こちらの場合は、これだけでは患者さんはどうすればいいのかわかりません。

 

点眼・点鼻用リンデロンA液 5ml 1日3回

 

点眼するのか鼻に入れるのかわかりません。

(まあ、処方元の医療機関がどこかによってわかりますし、どこを診てもらったのか患者さんに確認するので予想が付きます。)

この場合は疑義照会の対象になります。

 

医師はもう別の患者さんの治療に意識が向かっているのはわかります。しかし、この指示だけでは正確に使用できないのです。

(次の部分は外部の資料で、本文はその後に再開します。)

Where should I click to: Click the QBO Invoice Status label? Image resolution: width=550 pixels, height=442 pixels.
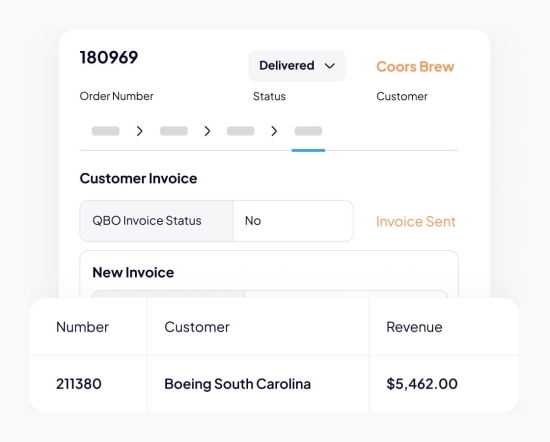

 このような無駄な疑義照会をなくすためにも、用法、用量の指示をどの薬局で受け取っても同じように解釈できるように記載していただけると幸いです。電子カルテについて、そのように工夫されているものもあります。

 

 保険診療上のルールから外れているものについても疑義照会します。これは、薬剤師としての仕事と言うよりは、「保険」を使っている以上、公平性が担保されなければならないためです。その場の患者さんの生命を守る視点以外の要素も必要です。

 

 ふと思いました。

 治療の指示内容を医療者側は記録できるし義務でもあるが、患者側が記録できるところは少ない(ほぼ皆無に等しい)な。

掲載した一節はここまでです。